──────── Excerpted passage
I’ve sort of made it my personal quest to supply you guys with as many easy (yet delicious) dinners as I can here in this little space. I honestly find recipes that check those boxes (easy, low maintenance, dinner) are what I’m personally always seeking, so I like to share them when I get them. And this recipe today – this Coconut & Lemongrass Braised Chicken with Rice – man is it a good one. I’d say “winner winner chicken dinner,” but we’re above that, right?
Hmmm … I guess not. Read on for a little more about this chicken recipe, or you can just jump ahead to the recipe itself.
One Pan. Big Flavors. Easy Does it.
But anyway, let me just tell you, the siren song of sweet coconut milk, succulent chicken, garlic, ginger, and lemongrass is as alluring as they come. My entire house was just completely swept up in the gorgeous aromas of this coconut and lemongrass braised chicken as it all simmered and sputtered away in the oven.
────────────────
──────── Dataset rows
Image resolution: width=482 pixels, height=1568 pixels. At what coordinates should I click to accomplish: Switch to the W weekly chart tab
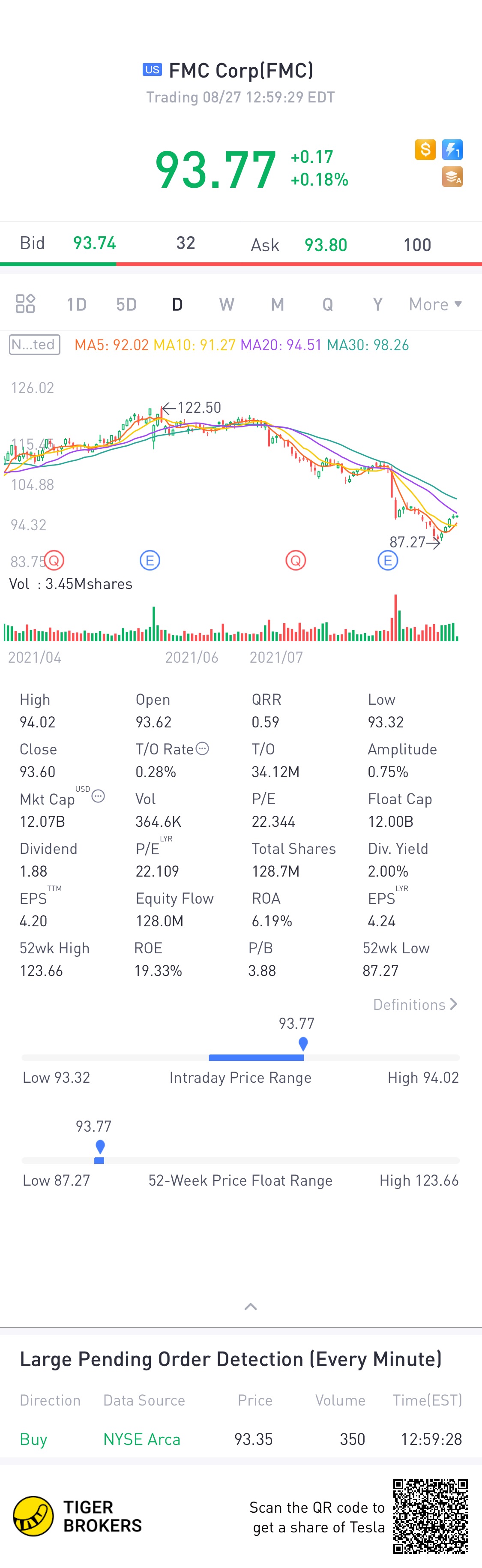click(x=226, y=304)
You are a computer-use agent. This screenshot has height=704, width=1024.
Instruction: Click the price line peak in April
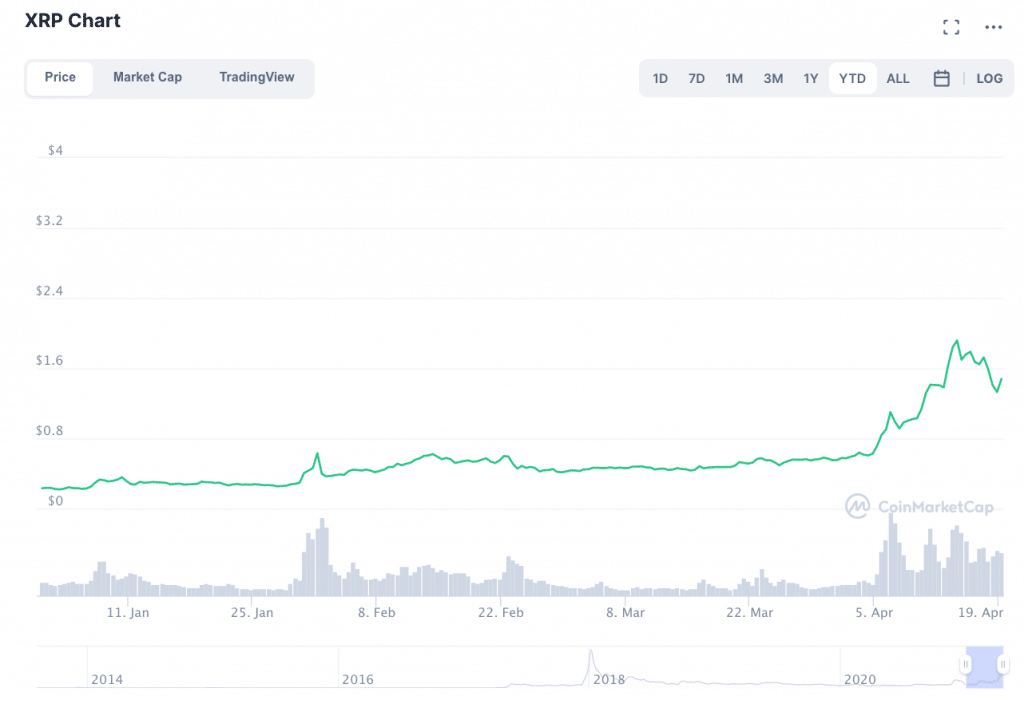957,341

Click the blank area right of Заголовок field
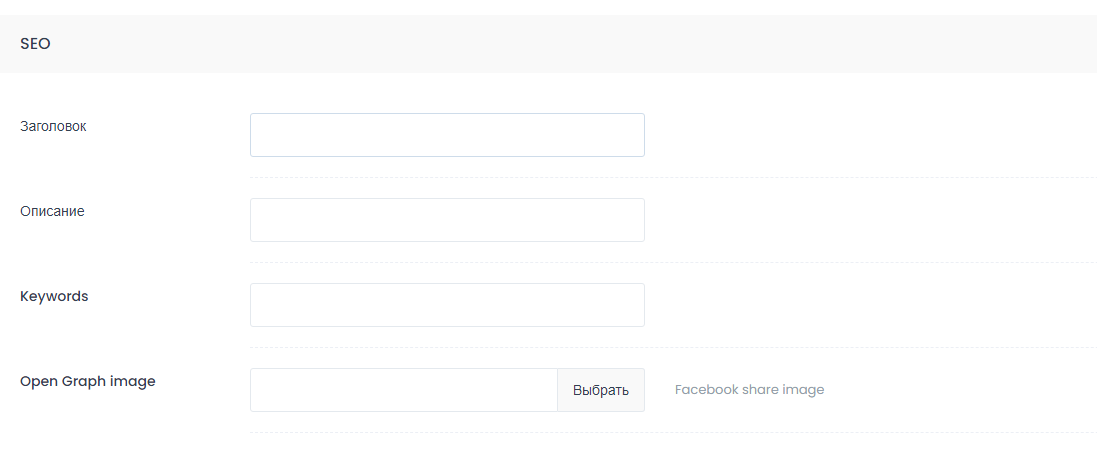tap(870, 135)
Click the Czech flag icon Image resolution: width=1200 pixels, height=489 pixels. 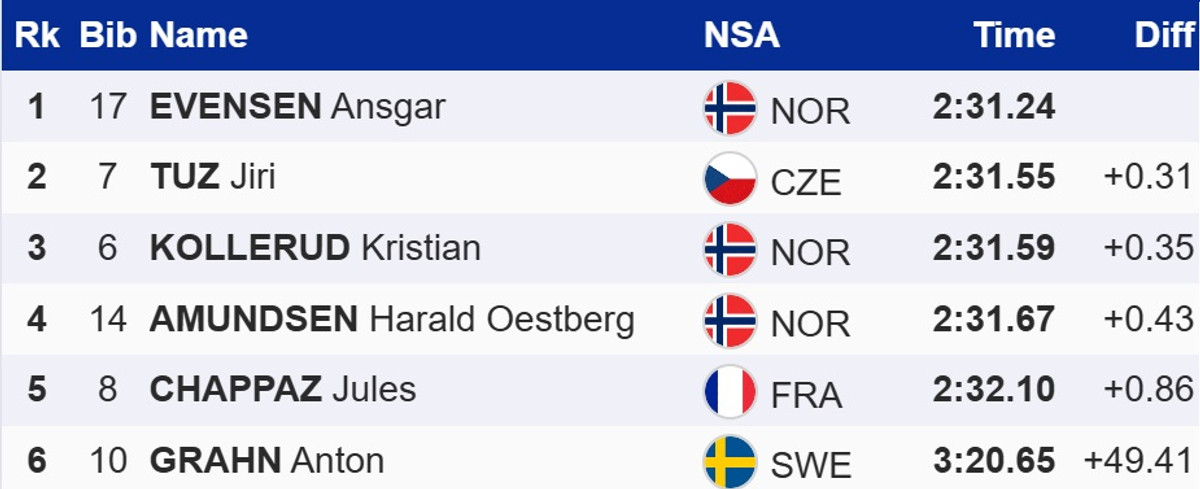click(x=730, y=179)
────────────────
#### Given instruction 1
In the chicken recipe post, transcribe the part that begins at the words "I’ve sort of" and stop after "Easy Does it.".
#### Given instruction 2
According to the chicken recipe post, where did the chicken simmer while its smell filled the house?

#### Exercise response 1
I’ve sort of made it my personal quest to supply you guys with as many easy (yet delicious) dinners as I can here in this little space. I honestly find recipes that check those boxes (easy, low maintenance, dinner) are what I’m personally always seeking, so I like to share them when I get them. And this recipe today – this Coconut & Lemongrass Braised Chicken with Rice – man is it a good one. I’d say “winner winner chicken dinner,” but we’re above that, right?
Hmmm … I guess not. Read on for a little more about this chicken recipe, or you can just jump ahead to the recipe itself.
One Pan. Big Flavors. Easy Does it.

#### Exercise response 2
In the oven.